__Aim of the exercise__.
Begin at the row that has "Rapor (105, 372)" and stop after the row that has "Çeviri (28, 372)". Write out only those rows again, swapping "Endonezya" for "Arjantin" and leaving everything else as it is.

__Records shown__.
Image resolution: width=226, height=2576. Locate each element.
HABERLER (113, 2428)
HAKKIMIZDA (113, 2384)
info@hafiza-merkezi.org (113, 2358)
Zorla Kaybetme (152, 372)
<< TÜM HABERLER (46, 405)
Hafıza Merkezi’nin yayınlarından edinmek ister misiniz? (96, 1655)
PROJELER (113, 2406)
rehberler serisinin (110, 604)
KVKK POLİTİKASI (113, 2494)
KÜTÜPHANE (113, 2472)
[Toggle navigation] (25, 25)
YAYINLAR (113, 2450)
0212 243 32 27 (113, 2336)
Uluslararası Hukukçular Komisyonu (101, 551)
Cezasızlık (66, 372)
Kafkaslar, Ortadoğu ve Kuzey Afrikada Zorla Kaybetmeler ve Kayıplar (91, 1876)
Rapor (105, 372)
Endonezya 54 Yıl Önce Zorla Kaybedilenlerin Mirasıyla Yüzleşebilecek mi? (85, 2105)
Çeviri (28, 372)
* * *
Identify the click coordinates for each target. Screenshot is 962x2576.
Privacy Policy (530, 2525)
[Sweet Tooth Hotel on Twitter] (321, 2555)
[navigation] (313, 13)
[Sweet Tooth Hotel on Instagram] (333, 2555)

__Completed task__.
Rapor (105, 372)
Arjantin 54 Yıl Önce Zorla Kaybedilenlerin Mirasıyla Yüzleşebilecek mi? (85, 2105)
Çeviri (28, 372)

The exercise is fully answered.